The rumours were true after all, as Sony finally did introduce the world to its first smart speaker at the IFA. The capsule-shaped speaker is slightly different from its contemporaries and features Google Assistant as the brains of the device. Hopefully, the small speaker will manage to create big waves in the smart speaker segment.
Sony did not create its own Virtual Assistant for the speaker and instead opted for Google’s own, owing to the already rich database of knowledge and features that Google’s AI is composed of. The most unfortunate feature of the speaker however, is in its name. Sony calls it the LF-S50G. With names like Echo and Home, the model number will not be quite memorable to consumers. Users will be able to command the speaker with the “Ok Google” hot-word and through Google Home, the speaker can control music and a range of services from weather updates to receiving traffic updates as well as controlling the smart thermostat and other appliances.
Considering Sony does have a way with audio technology, the speaker’s sound is impressive. It comes with a 360-degree speaker array with a woofer facing downward and a tweeter upward. What make the speaker more appealing is its build, whose shell is also splash-resistant. This will make Sony’s offering a better option to the Google Home and a few other third-party smart speakers out there. There is also a small display that can be seen through the speaker’s grills, that show the time, and perhaps other notifications that have not been delved into by the company yet, but the interface will most likely be minimal at best.
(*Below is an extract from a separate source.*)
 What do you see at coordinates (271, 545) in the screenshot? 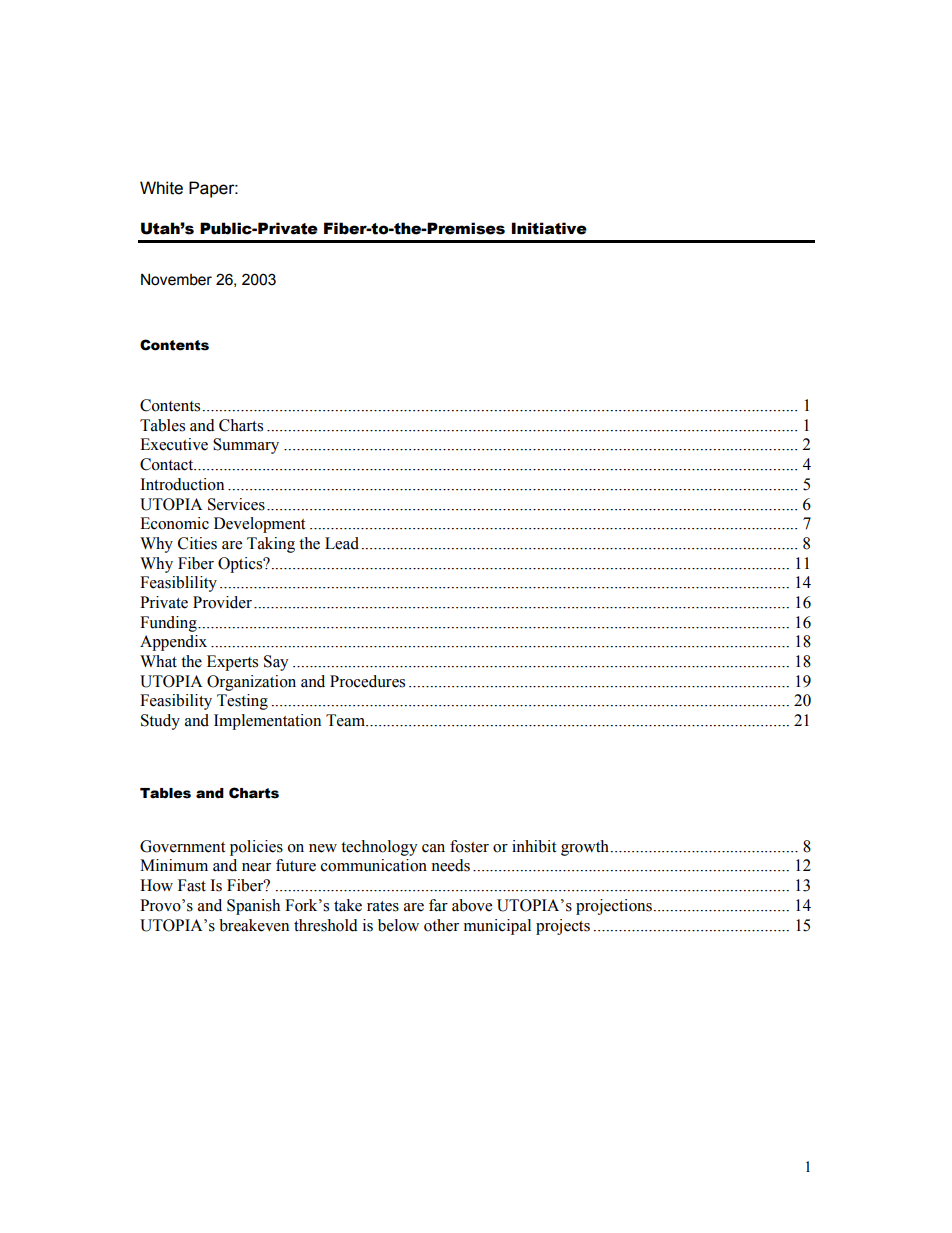
I see `Taking` at bounding box center [271, 545].
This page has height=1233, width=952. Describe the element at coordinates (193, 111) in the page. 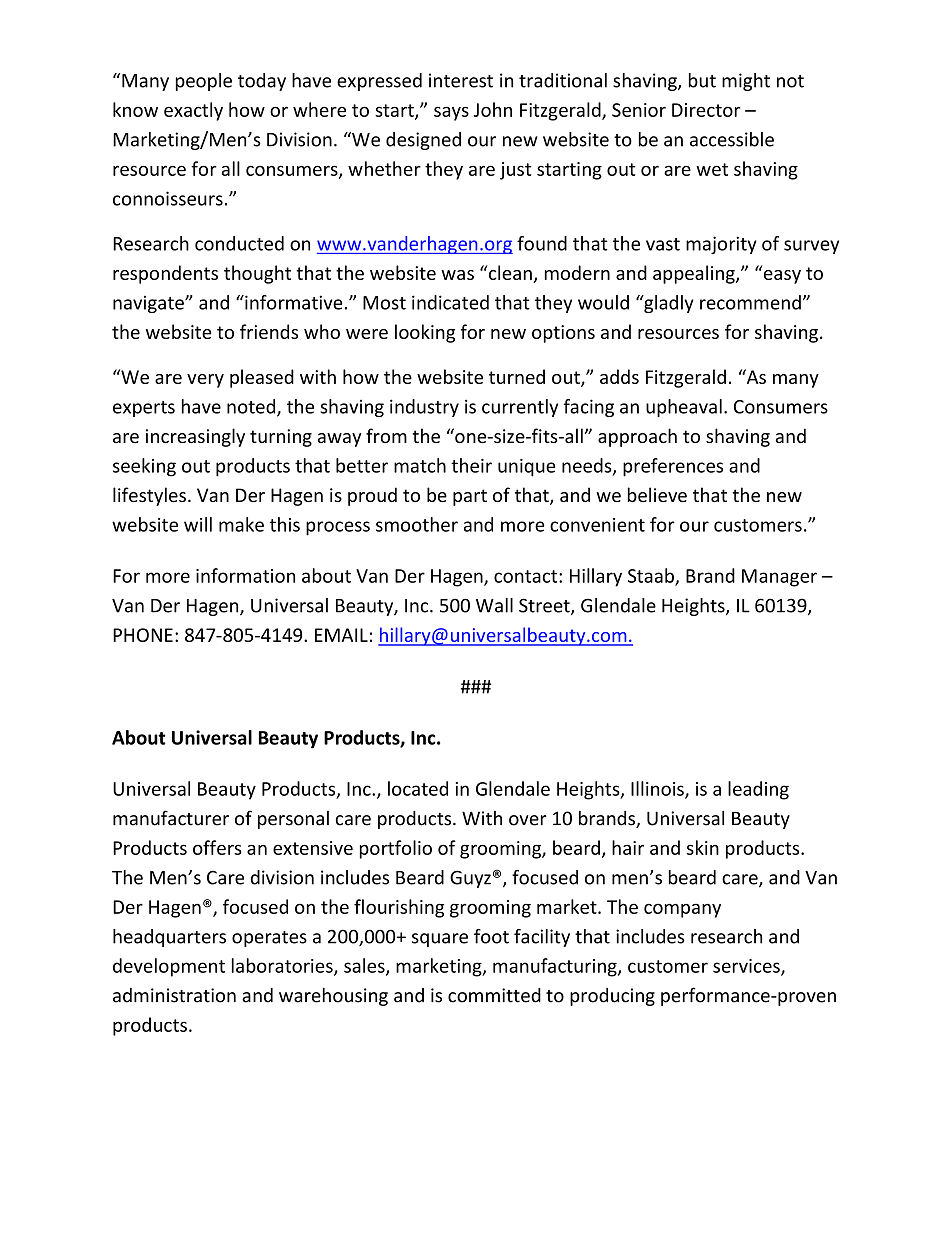

I see `exactly` at that location.
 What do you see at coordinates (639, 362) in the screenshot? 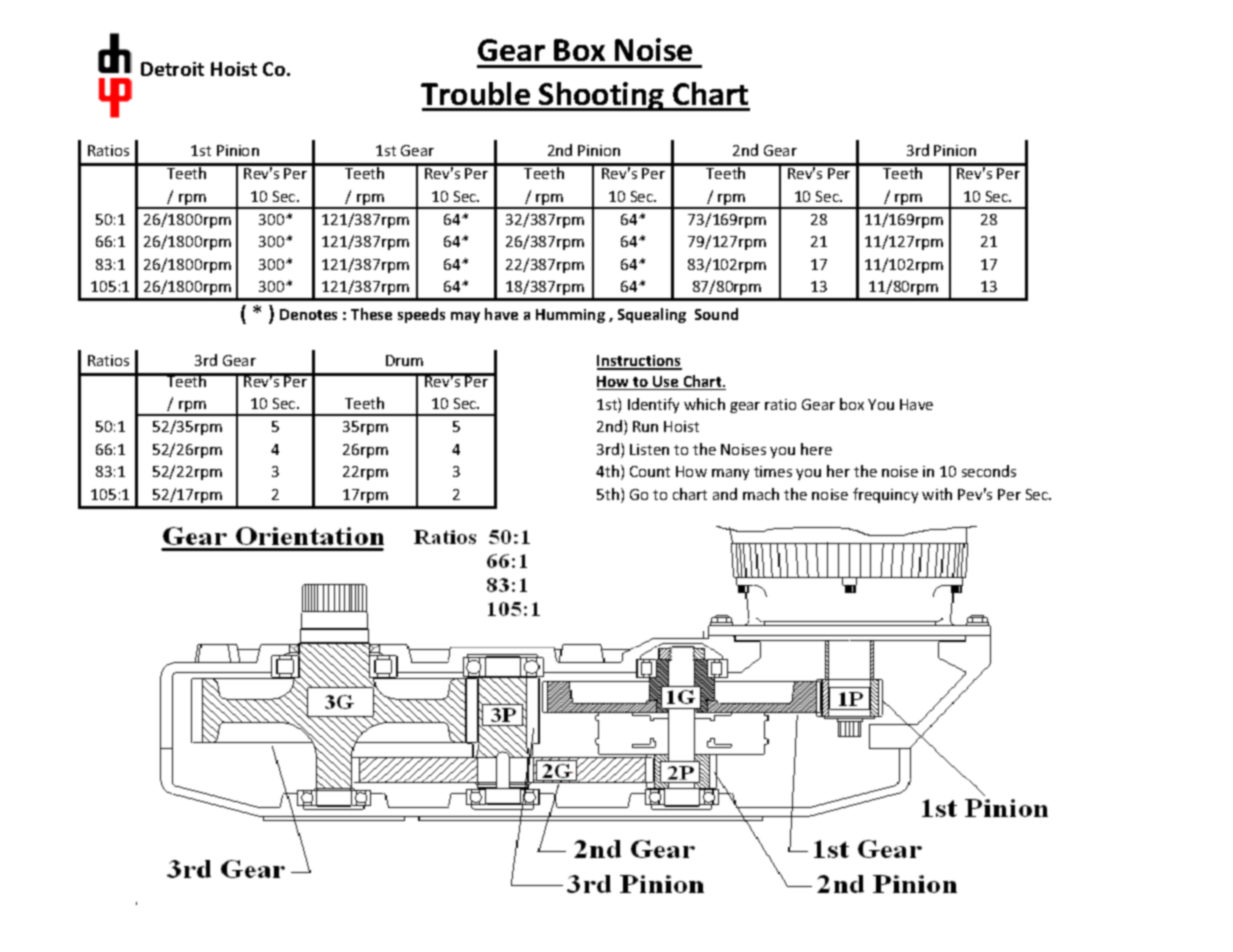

Some might mistake the speaker’s design to the upcoming Apple HomePod speaker, but it most likely will be minor similarities. Not much has been explained about the speaker, but in terms of audio prowess, the speaker can supposedly fill an average-sized room, which is difficult standard to go by. The speaker comes with Wi-Fi, Bluetooth and NFC. Interestingly, Sony have also allowed for the speaker to understand gestures to control the playback of music, adjusting the volume and skipping tracks. Regarding pricing and availability, the speaker will be shipped in the month of October and will cost $200, which is a competitive price tag, especially if users are willing to overlook the uninspired design and the lack of a catchy name for a smart speaker.